Terrier offers a flexible and powerful query language for searching with phrases, fields, or specifying that terms are required to appear in the retrieved documents. Some examples of queries are the following:
term1 term2 | retrieves documents that contain term1 or term2 (they do not need to contain both of them). |
{term1 term2} | retrieves documents that contain term1 or term2, where they are treated as synonyms of each other (they do not need to contain both of them). |
term1^2.3 | the weight of term1 is multiplied by 2.3. |
+term1 +term2 | retrieves documents that contain both term1 and term2. |
+term1 -term2 | retrieves documents that contain term1 and do not contain term2. |
title:term1 | retrieves documents that contain term1 in the title field (Field indexing must be configured to record the title field). |
title:(term1 term2) | retrieves documents that contain term1 or term2 in the title field (Field indexing must be configured to record the title field). |
term1 -title:term2 | retrieves documents that contain term1, but must not contain term2 in the title field. |
"term1 term2" | retrieves documents where the terms term1 and term2 appear in a phrase. |
"term1 term2"~n | retrieves documents where the terms term1 and term2 appear within a distance of n blocks. The order of the terms is not considered. |
Combinations of the different constructs are possible as well. For example, the query term1 term2 -"term1 term2" would retrieve all the documents that contain at least one of the terms term1 and term2, but not the documents where the phrase "term1 term2" appears.

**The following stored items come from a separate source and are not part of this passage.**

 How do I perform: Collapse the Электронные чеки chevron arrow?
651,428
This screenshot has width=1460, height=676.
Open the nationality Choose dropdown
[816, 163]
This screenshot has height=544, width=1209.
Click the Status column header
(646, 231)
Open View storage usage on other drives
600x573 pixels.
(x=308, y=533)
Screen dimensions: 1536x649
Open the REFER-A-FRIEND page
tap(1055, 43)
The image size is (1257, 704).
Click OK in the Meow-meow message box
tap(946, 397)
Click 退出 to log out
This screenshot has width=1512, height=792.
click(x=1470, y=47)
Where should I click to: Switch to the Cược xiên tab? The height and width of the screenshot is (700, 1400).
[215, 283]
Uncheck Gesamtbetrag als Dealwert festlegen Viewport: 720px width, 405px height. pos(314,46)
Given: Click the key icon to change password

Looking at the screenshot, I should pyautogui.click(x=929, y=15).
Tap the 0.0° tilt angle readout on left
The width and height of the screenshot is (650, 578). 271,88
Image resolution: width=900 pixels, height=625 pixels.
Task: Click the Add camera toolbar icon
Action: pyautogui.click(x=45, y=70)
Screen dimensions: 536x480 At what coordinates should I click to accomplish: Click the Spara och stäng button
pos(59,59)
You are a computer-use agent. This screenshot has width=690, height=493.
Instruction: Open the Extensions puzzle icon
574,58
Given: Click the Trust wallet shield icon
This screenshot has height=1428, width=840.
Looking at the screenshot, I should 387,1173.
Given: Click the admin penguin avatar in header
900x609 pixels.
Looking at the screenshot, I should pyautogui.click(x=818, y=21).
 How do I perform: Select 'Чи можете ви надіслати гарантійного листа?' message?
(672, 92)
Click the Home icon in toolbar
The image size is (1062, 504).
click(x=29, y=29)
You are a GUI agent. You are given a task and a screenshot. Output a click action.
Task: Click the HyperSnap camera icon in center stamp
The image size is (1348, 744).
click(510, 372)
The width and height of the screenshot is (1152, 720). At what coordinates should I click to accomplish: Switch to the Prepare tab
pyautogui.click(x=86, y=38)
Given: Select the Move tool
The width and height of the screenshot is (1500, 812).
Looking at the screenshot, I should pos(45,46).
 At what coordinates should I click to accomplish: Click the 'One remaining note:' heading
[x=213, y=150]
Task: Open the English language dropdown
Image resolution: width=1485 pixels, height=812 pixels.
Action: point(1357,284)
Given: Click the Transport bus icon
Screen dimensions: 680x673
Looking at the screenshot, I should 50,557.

Note that in some configurations, the Terrier query language may not be available by default. In particular, if batch processing queries from a file using a class that extends TRECQuery, for instance SingleLineTRECQuery, then the queries are pre-processed by a tokeniser that may remove the query language characters (e.g. brackets and colons). To use the Terrier query language in this case, you need to configure Terrier to use a tokeniser that retains all characters, such as TRECFullTokenizer. This can be done by setting tokeniser=TRECFullTokenizer in the terrier.properties file.